--- Raw data ---
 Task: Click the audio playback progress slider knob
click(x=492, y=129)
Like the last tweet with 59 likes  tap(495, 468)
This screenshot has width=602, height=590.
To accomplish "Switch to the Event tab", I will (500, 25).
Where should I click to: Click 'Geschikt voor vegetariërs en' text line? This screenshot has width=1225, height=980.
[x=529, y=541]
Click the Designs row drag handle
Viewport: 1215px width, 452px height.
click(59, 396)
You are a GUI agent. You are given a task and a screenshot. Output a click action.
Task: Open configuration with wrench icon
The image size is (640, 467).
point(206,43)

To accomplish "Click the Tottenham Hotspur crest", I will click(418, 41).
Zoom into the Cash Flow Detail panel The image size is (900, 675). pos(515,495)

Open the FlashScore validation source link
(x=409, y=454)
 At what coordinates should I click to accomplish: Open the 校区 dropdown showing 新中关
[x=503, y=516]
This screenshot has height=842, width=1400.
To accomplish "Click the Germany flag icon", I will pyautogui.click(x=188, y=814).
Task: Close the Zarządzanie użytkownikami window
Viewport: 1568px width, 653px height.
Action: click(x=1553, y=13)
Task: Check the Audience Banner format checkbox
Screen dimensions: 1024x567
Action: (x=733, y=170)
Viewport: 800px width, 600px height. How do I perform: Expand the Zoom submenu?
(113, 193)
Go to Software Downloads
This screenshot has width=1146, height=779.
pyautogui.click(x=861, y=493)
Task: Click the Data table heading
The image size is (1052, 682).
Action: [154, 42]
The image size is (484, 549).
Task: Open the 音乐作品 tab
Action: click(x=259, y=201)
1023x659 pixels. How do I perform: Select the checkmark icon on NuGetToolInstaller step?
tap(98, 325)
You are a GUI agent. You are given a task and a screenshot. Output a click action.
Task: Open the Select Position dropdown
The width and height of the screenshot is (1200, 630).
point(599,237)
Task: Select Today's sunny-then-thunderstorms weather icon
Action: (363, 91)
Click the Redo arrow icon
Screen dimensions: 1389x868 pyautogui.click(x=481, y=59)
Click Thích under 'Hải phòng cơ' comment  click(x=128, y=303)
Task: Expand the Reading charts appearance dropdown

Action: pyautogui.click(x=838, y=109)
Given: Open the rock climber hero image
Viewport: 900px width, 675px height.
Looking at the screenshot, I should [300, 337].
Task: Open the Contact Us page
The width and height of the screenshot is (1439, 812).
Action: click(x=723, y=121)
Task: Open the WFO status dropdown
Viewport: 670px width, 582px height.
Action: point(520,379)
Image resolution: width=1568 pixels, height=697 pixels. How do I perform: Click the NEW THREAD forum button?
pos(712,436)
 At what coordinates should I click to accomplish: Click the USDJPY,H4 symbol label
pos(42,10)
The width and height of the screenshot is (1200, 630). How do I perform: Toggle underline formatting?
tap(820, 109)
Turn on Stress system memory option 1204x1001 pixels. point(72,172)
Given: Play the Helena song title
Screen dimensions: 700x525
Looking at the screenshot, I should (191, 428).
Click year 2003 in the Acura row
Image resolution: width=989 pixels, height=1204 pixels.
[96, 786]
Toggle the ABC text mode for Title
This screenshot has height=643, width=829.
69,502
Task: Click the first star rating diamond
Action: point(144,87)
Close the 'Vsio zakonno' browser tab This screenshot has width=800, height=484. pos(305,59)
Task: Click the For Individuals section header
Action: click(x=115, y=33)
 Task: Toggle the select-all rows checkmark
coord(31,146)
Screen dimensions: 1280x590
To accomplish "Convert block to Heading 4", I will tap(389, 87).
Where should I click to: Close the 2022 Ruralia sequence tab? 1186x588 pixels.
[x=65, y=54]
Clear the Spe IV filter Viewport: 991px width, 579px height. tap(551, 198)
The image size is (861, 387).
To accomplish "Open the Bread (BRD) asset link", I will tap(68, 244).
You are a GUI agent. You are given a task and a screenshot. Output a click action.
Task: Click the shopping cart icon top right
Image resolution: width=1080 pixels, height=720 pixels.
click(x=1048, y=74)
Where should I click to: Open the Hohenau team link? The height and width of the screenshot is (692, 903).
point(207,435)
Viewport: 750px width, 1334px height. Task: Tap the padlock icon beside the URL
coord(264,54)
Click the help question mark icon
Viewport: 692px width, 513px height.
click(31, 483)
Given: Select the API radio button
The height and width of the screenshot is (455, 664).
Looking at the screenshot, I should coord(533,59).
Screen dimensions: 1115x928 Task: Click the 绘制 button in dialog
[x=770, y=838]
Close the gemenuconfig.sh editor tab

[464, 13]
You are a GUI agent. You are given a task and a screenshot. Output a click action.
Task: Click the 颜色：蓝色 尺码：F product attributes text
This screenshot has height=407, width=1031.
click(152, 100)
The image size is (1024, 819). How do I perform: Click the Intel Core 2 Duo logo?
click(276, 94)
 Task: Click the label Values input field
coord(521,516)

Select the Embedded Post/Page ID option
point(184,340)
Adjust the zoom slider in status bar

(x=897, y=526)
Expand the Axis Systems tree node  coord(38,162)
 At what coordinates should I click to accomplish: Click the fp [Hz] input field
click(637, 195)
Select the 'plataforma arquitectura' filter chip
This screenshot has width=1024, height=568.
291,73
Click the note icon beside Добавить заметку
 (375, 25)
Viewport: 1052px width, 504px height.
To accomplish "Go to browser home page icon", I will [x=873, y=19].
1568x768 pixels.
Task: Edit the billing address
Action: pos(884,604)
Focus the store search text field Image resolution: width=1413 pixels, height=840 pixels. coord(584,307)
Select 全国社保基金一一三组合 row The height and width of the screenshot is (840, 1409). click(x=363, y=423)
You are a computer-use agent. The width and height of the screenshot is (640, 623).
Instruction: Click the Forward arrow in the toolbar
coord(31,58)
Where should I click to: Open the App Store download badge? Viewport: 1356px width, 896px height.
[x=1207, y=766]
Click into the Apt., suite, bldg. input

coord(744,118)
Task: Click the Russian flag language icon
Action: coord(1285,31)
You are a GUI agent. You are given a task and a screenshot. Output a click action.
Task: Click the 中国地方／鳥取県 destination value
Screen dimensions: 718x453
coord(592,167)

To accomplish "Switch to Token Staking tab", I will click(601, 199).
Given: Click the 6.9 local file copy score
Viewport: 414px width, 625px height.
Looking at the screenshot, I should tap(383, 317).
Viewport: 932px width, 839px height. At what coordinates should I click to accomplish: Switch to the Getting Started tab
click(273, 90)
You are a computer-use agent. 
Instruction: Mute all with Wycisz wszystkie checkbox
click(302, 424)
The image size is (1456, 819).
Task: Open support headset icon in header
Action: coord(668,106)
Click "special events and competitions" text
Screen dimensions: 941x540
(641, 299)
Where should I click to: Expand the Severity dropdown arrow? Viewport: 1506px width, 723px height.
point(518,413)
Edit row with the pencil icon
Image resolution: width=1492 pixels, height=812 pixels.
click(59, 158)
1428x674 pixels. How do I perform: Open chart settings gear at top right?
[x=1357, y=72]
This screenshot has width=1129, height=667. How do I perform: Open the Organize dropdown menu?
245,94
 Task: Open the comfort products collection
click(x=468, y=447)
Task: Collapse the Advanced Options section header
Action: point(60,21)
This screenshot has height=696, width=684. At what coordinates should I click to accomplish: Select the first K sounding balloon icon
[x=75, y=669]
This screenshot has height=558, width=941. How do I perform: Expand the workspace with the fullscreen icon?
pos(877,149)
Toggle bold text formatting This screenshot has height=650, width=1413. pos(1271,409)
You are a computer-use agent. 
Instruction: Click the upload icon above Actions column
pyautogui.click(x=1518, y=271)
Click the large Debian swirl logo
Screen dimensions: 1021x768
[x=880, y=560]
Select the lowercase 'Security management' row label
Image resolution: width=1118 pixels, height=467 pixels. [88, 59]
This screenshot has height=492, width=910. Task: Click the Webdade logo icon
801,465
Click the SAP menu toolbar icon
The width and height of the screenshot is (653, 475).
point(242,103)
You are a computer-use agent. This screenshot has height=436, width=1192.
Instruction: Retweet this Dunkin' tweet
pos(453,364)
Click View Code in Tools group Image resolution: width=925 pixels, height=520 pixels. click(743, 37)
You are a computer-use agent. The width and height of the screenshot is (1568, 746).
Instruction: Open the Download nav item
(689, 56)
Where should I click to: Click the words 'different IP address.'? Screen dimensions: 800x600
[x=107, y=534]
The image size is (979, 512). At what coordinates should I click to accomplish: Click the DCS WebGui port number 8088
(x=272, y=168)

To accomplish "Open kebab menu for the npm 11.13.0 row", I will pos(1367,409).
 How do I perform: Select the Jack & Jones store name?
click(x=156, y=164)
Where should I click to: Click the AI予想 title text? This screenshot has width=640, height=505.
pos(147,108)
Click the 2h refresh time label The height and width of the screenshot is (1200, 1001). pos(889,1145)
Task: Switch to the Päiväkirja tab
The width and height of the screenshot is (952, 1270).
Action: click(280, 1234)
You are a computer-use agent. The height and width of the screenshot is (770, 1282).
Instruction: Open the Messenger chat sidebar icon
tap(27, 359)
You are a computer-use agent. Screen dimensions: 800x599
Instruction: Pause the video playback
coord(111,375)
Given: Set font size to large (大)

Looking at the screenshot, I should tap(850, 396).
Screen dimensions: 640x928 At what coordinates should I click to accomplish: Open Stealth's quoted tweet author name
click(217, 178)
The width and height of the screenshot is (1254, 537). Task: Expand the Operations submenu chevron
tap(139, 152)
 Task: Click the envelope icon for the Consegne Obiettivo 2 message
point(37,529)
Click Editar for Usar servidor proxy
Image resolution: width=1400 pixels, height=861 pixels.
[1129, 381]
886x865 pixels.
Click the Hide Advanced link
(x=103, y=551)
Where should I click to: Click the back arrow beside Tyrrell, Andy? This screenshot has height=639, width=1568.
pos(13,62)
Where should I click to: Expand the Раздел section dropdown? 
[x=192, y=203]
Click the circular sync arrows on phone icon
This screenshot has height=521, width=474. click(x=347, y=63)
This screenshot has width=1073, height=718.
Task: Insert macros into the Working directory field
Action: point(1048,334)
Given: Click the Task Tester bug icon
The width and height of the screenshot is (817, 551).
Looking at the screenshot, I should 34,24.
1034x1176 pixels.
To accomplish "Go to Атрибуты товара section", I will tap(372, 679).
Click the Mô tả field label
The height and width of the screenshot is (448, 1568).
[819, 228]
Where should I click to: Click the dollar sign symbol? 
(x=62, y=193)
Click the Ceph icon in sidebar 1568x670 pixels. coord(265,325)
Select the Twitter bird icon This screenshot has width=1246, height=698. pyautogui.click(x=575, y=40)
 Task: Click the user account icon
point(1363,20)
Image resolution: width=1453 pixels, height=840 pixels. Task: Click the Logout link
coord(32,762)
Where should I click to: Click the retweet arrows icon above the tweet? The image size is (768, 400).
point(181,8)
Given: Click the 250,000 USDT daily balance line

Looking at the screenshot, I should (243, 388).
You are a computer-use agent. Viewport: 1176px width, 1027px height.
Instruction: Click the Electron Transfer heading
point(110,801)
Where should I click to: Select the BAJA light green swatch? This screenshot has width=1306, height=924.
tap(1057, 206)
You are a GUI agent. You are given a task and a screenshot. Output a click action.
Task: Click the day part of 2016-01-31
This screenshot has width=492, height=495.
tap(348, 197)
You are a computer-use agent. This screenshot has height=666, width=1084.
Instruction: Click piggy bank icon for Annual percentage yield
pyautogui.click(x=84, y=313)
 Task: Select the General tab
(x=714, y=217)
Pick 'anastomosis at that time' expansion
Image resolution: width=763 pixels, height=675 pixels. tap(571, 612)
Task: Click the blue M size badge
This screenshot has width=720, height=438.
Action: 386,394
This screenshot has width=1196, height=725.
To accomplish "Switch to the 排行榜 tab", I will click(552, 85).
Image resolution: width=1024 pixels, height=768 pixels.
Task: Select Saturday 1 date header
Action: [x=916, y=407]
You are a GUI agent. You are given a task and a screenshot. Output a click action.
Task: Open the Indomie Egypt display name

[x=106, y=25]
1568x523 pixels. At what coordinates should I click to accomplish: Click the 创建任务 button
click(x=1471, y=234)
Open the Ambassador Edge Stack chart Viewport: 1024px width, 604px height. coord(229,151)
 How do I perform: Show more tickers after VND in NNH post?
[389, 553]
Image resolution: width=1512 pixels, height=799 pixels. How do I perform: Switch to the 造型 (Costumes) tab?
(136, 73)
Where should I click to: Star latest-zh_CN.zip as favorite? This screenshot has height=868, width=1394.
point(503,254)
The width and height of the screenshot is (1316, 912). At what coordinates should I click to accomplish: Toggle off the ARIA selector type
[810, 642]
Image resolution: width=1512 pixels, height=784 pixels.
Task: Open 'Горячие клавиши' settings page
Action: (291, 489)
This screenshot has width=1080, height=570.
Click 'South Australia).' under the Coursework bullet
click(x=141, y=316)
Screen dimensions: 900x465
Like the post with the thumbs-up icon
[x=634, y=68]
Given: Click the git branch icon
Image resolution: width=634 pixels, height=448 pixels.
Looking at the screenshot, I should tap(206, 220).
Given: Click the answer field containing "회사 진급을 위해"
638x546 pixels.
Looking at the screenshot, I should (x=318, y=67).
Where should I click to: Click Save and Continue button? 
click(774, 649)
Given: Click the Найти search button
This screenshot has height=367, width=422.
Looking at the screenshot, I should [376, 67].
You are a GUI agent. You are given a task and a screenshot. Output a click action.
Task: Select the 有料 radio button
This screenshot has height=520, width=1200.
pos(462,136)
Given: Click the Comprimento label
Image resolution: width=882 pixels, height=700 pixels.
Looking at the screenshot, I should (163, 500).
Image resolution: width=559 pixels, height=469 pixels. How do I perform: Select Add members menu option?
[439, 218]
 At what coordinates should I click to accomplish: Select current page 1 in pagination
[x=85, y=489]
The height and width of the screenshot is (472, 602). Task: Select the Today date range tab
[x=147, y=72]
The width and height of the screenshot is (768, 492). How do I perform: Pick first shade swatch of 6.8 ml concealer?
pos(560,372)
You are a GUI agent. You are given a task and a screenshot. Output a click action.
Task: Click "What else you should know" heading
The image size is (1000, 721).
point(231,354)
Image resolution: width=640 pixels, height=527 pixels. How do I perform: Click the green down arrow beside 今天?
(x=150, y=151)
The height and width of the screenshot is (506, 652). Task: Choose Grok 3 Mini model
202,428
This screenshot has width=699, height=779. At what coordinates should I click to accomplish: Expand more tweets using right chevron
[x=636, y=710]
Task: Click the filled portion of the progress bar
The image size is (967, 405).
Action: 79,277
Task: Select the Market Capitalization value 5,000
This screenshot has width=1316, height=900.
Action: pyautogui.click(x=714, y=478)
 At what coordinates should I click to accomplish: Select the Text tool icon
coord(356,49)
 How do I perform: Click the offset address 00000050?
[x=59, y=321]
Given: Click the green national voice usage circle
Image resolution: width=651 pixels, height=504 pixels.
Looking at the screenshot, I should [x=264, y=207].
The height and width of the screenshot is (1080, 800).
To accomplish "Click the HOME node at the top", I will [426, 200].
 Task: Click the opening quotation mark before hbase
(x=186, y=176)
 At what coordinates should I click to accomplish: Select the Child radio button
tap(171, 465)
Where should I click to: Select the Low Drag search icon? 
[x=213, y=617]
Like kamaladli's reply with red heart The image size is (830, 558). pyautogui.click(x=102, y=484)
---
• Action item: After locating the line containing "Image resolution: width=640", write out that line and all remaining lines of the records exactly, with nothing added.

• Task result:
Image resolution: width=640 pixels, height=527 pixels. How do I perform: Click the green down arrow beside 今天?
(x=150, y=151)
The height and width of the screenshot is (506, 652). Task: Choose Grok 3 Mini model
202,428
This screenshot has width=699, height=779. At what coordinates should I click to accomplish: Expand more tweets using right chevron
[x=636, y=710]
Task: Click the filled portion of the progress bar
The image size is (967, 405).
Action: 79,277
Task: Select the Market Capitalization value 5,000
This screenshot has width=1316, height=900.
Action: pyautogui.click(x=714, y=478)
 At what coordinates should I click to accomplish: Select the Text tool icon
coord(356,49)
 How do I perform: Click the offset address 00000050?
[x=59, y=321]
Given: Click the green national voice usage circle
Image resolution: width=651 pixels, height=504 pixels.
Looking at the screenshot, I should [x=264, y=207].
The height and width of the screenshot is (1080, 800).
To accomplish "Click the HOME node at the top", I will [426, 200].
 Task: Click the opening quotation mark before hbase
(x=186, y=176)
 At what coordinates should I click to accomplish: Select the Child radio button
tap(171, 465)
Where should I click to: Select the Low Drag search icon? 
[x=213, y=617]
Like kamaladli's reply with red heart The image size is (830, 558). pyautogui.click(x=102, y=484)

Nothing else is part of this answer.